The 44th president of the United States tonight honored the 16th president. President Barack Obama and Abraham Lincoln share not only a connection to Springfield as the city that launched their presidencies, but Obama said they also share an appreciation of the ideology that "individual liberty is served -- not negated -- by a recognition of the common good."
Obama said during a Springfield event honoring Lincoln's 200th birthday that the experience was humbling, "humbling for me, in particular, because it's fair to say that the presidency of this singular figure, who we celebrate in so many ways, made my own story possible."
Sounding much like one of his campaign speeches, Obama's roughly 16-minute talk emphasized Democratic ideology that government can play a positive role in channeling energy and innovation for a common cause, particularly in times of crisis.
"Only by coming together, all of us, in union and expressing that sense of shared sacrifice and responsiblity -- for ourselves, yes, but also for one another -- can we do the work that must be done in this country. That is part of the definition of being America."
He inserted some comedy by laughing at his own troubles in trying to appoint a secretary of commerce. Obama described Lincoln, the Springfield lawyer, resting his heels on a cluttered desk, "maybe wondering if someone might call him up and ask him to be commerce secretary." Obama's second nominee, Judd Gregg, a Republican, today withdrew his name and cited irreconcilable differences with the president's economic policy. Obama's first nominee, New Mexico's Democratic Gov. Bill Richardson, withdrew his name because he was subject of a federal investigation.
Two years ago this week, Obama launched his presidential candidacy from the Old State Capitol in Springfield, the city where Lincoln served as a legislator and where he departed from on his train ride to Washington, D.C. "It was here nearly 150 years ago that the man whose life we are celebrating today, who you've been celebrating all week, bid farewell to this city that he had come to call his own.

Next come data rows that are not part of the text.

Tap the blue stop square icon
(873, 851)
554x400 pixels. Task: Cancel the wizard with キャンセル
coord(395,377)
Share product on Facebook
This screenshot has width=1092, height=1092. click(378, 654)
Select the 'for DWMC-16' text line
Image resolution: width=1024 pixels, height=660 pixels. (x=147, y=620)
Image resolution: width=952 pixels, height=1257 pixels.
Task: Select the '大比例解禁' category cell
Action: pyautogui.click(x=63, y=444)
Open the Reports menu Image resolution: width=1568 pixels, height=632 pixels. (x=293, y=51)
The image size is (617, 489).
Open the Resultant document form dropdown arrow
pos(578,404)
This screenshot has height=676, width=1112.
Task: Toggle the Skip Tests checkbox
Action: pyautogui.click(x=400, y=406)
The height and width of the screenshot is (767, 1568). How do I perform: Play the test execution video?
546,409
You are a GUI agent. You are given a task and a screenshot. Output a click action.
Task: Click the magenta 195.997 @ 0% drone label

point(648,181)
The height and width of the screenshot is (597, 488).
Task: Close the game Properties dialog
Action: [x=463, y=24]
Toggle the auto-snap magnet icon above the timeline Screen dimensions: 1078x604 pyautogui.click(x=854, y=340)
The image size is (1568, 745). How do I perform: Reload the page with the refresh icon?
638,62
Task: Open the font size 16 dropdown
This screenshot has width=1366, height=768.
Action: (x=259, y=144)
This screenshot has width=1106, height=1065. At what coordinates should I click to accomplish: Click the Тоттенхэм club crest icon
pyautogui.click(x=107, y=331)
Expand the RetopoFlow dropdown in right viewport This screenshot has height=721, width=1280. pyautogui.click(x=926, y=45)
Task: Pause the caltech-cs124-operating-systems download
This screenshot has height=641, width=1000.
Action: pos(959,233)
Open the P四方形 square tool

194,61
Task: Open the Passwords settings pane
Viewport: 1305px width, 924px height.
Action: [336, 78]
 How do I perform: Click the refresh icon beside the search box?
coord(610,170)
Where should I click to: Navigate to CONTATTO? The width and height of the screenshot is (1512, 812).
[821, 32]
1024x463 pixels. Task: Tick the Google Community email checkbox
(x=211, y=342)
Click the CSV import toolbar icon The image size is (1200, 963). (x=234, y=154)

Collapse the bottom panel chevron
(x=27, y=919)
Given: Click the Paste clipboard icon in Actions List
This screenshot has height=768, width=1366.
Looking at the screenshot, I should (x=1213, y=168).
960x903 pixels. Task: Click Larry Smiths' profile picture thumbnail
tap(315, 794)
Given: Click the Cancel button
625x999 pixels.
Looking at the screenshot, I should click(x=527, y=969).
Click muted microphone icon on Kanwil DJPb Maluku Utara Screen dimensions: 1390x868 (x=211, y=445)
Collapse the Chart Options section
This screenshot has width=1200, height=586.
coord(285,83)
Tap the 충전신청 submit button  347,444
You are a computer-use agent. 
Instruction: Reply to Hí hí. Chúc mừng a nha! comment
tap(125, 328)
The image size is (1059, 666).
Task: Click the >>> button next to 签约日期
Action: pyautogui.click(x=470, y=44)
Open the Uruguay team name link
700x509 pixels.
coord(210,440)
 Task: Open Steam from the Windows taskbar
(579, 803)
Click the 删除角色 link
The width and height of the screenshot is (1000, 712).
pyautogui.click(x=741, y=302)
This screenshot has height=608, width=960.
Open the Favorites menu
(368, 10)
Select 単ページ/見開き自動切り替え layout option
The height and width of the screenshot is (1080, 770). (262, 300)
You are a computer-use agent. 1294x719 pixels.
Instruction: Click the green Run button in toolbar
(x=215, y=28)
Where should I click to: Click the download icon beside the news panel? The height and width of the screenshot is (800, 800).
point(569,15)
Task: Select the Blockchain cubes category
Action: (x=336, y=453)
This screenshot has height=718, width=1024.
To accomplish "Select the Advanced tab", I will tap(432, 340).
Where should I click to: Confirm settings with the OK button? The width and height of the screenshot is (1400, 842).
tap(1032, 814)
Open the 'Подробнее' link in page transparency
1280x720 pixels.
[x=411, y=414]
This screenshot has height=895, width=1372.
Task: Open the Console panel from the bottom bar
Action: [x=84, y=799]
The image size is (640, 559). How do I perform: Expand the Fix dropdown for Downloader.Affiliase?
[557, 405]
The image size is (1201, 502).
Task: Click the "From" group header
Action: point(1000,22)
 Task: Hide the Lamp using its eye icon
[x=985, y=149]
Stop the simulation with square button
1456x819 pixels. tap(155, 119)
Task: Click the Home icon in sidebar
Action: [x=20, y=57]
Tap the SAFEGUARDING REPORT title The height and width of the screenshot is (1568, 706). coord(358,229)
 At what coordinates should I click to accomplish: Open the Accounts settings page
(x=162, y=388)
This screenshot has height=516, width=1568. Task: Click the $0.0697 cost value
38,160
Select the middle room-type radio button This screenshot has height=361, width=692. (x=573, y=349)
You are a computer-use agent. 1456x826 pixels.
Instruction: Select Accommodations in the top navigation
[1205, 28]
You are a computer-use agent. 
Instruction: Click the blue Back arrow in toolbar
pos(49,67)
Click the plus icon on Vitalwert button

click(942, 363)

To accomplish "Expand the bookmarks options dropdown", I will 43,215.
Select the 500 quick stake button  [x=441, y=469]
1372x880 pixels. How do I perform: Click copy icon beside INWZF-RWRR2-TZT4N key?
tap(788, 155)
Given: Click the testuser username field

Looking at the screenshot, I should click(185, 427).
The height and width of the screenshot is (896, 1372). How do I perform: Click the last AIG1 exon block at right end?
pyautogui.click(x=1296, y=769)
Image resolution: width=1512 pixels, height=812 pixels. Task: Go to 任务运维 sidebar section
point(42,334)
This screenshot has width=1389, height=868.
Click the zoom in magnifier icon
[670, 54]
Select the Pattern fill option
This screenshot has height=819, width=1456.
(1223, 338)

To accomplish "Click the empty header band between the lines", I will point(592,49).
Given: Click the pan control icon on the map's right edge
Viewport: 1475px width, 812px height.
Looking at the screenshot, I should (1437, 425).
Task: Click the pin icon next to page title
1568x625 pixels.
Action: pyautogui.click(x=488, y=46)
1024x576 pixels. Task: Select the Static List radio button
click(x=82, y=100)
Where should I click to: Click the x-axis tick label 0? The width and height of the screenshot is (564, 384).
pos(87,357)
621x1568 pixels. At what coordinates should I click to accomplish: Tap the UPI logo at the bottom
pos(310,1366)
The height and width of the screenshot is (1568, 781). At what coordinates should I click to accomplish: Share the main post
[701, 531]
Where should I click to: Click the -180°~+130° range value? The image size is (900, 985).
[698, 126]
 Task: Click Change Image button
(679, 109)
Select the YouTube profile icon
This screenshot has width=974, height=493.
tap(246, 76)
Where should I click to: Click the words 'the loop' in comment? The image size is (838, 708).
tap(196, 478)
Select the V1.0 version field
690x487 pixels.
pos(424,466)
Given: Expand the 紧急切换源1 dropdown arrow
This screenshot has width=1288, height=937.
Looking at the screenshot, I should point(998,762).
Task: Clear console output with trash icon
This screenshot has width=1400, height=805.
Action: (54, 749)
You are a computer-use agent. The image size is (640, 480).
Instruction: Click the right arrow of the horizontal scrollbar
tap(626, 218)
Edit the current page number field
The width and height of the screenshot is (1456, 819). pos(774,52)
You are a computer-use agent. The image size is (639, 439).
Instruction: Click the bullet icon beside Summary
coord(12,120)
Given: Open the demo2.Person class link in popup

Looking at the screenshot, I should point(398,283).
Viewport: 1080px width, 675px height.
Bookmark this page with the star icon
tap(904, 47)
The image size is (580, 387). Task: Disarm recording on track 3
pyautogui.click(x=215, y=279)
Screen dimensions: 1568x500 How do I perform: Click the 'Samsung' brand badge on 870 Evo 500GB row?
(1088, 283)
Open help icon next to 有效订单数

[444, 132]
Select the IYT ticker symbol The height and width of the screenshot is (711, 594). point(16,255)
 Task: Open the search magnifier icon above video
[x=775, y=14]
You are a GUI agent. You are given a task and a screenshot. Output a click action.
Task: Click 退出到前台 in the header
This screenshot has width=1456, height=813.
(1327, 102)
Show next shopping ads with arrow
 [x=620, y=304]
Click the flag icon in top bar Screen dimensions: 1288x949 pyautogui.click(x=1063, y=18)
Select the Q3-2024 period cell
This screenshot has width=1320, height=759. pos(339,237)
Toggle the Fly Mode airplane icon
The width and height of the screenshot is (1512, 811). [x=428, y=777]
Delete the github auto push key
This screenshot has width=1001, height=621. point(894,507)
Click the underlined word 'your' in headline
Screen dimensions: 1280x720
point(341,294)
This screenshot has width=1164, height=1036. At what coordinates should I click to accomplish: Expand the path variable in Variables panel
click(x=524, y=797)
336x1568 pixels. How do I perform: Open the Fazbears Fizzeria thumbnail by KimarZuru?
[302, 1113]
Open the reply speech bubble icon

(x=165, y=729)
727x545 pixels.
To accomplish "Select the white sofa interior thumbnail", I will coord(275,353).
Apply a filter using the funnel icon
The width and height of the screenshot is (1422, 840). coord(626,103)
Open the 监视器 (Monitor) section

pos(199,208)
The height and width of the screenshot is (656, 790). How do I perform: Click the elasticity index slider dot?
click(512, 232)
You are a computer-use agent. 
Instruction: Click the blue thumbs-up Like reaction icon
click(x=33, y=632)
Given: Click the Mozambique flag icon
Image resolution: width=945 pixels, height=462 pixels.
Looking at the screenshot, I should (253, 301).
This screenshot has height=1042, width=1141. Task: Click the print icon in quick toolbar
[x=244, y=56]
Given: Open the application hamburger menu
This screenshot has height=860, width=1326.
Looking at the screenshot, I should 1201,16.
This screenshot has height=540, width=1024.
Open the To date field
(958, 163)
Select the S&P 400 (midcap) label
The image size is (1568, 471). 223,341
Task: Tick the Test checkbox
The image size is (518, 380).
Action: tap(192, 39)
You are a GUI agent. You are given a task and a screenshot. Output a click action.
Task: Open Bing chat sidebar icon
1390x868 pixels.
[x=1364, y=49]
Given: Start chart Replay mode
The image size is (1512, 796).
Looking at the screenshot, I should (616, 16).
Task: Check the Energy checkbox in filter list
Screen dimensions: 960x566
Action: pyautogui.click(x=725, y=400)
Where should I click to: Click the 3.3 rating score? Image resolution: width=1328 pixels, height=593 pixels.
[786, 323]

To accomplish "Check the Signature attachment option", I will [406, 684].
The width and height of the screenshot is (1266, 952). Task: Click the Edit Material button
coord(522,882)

And has already been mentioned on a platform at a train station not far from where we're gathered, Lincoln turned to the crowd that had come to see him off and said, 'To this place and the kindness these people, I owe everything.' And being here tonight, surrounded by all of you, I share his sentiment."
He closed with a challenge. "As one nation, as one people -- that's how we will beat back our present dangers. That is how we will surpass what trials may come. That's how we will do what Lincoln called on us all to do and nobly save the last best hope on earth.
"That's what this is: The last best hope on earth. Lincoln has passed that legacy on to us. It is now our responsibility to pass it on to the next generation."
His speech capped off a day of nationwide attention on Lincoln's birthday and his Illinois connections, as well as his appearance in East Peoria, where he campaigned for public support of his economic stimulus plan at Caterpillar Inc.'s headquarters.
Throughout Springfield, Gov. Pat Quinn appeared at Lincoln-related events. He later hosted an open house at the Governor's Mansion, where he greeted a line of visitors that wrapped around half a block.